The Cold War in Northeast Asia became irreversible with the outbreak of the Korean War on 25 June 1950. Over the decades partial steps were taken to end it: rapprochement with Beijing in 1971–72 and then with Moscow in 1989–92; the Agreed Framework of 1994 and the Sunshine Policy of 1998–2002 that in response to Pyongyang’s nuclear weapons and missile brinkmanship set the direction for engagement; and, recently, in the six-party talks the Joint Statement of 19 September 2005 and the Joint Agreement of 13 February 2007. Without idealistically assuming that more intense engagement will necessarily bring cooperation by North Korea to abandon its weapons of mass destruction (WMD) threat capacity, we nonetheless may take advantage of the momentum achieved not only in bilateral U.S.-North Korean talks but also in the multilateral six-party setting to consider what may be necessary for a lasting framework of regional security cooperation.

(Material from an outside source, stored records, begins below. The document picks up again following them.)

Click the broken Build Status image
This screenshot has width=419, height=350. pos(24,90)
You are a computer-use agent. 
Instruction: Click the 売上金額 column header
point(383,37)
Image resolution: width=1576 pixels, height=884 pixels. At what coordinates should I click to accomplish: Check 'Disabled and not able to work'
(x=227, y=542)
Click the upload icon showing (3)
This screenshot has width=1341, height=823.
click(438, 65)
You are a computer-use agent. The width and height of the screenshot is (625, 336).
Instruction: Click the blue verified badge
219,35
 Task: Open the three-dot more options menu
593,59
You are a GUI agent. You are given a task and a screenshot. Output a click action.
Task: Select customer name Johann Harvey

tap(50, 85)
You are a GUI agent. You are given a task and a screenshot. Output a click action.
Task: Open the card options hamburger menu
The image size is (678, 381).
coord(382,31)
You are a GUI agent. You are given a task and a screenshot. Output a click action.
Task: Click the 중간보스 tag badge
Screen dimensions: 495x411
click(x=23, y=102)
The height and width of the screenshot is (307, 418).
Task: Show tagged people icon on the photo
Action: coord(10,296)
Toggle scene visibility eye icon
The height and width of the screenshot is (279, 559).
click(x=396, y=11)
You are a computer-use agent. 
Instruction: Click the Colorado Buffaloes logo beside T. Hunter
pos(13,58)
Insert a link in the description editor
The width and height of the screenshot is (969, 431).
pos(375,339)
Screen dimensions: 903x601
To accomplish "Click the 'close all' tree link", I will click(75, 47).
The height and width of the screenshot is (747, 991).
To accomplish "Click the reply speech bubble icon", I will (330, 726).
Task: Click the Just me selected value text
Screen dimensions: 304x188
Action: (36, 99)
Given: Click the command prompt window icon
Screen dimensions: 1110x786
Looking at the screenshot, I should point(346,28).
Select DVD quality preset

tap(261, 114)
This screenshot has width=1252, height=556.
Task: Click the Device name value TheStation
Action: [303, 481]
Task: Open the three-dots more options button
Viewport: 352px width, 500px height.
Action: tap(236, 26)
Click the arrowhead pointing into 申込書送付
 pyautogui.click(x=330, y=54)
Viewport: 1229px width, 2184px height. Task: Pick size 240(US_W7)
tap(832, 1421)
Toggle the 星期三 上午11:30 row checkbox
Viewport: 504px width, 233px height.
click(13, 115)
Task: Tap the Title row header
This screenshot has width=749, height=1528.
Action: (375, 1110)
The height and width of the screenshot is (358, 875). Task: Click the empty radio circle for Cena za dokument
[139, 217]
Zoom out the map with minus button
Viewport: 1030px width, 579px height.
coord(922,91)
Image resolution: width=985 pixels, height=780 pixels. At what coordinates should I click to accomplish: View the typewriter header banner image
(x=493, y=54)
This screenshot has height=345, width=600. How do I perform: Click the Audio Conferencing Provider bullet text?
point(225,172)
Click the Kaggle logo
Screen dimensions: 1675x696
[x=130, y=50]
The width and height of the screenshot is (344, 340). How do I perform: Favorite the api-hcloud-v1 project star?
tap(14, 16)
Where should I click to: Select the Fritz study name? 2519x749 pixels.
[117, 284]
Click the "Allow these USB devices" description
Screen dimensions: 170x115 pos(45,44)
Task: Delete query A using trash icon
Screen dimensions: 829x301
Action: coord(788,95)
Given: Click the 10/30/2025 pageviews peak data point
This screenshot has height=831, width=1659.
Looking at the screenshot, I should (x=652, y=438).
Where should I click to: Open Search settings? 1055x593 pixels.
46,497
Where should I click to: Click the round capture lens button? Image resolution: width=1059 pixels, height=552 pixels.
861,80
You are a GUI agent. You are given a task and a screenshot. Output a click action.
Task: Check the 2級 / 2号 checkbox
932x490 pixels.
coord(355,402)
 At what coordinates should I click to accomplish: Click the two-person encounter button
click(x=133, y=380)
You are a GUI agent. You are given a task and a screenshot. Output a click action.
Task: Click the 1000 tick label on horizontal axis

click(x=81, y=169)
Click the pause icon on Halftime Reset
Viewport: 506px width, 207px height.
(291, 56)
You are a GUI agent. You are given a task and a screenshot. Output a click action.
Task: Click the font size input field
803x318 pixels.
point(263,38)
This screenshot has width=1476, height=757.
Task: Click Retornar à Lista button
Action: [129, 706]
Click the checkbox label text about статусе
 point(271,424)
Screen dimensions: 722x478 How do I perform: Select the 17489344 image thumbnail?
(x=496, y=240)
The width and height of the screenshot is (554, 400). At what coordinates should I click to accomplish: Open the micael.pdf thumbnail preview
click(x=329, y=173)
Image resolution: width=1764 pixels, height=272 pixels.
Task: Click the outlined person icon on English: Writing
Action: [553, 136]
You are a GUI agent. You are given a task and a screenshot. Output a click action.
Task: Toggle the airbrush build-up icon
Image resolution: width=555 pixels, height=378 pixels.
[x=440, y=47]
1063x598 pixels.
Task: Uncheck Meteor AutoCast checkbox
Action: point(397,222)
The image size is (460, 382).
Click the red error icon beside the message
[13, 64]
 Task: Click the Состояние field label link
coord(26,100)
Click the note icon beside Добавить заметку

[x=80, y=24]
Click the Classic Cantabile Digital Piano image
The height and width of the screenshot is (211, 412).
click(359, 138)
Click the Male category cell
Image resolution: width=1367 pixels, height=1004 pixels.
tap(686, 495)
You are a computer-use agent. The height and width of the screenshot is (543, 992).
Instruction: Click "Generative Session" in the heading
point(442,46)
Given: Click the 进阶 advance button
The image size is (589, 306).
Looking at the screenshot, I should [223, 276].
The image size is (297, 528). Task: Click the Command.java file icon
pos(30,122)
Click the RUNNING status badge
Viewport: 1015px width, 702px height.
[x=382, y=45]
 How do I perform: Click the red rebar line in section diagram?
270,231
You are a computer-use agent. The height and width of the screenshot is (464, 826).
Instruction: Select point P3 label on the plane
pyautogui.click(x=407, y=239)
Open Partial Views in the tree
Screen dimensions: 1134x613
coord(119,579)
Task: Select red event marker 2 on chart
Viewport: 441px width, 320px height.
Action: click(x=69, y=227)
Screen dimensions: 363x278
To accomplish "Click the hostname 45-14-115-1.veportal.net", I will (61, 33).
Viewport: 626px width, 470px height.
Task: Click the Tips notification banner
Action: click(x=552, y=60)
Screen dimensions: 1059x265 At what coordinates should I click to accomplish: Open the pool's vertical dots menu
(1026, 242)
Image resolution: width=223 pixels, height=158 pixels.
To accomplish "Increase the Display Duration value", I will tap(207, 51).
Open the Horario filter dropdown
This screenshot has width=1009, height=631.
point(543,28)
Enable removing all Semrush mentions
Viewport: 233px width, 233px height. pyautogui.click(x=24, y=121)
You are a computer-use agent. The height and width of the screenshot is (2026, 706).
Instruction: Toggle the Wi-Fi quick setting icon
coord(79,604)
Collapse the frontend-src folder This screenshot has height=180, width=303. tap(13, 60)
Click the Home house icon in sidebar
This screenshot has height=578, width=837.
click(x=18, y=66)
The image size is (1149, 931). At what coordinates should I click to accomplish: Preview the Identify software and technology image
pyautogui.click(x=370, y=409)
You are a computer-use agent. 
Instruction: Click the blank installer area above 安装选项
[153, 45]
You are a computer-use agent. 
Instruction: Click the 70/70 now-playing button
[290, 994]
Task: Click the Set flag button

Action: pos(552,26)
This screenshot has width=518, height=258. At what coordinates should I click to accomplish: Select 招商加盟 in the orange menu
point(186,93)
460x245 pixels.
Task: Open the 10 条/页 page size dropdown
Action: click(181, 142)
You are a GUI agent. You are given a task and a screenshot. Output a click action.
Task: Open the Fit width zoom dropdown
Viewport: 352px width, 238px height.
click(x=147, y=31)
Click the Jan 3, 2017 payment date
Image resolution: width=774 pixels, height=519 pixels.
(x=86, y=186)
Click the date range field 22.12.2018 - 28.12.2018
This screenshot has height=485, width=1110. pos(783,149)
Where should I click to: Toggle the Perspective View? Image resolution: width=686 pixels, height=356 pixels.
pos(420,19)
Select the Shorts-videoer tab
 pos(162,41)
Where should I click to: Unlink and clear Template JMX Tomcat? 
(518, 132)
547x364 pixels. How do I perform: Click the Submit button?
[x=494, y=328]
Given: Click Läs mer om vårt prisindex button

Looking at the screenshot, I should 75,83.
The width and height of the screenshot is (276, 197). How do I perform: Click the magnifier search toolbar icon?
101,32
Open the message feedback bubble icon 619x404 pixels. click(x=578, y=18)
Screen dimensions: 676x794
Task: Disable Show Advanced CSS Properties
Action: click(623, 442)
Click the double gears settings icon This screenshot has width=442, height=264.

In June 2010, at the end of the customary 60-year East Asian cycle counting from the outbreak of the Korean War, participants in the six-party talks (on the basis of six minus one, as the North gradually earned its place in areas where it is still far from prepared) could strive to have in place a three-part framework: (1) a peace regime for the Korean peninsula, (2) the embryo for regionalism in which the Northeast Asian Community became a unit of the planned, greater East Asian Community, and (3) a new multilateral security institution.

In this paper I review strategic thinking toward Northeast Asia in each of the five states with emphasis on what might make feasible its accession to such a framework in 2010. Then, I focus, one by one, on the above components of the regional framework.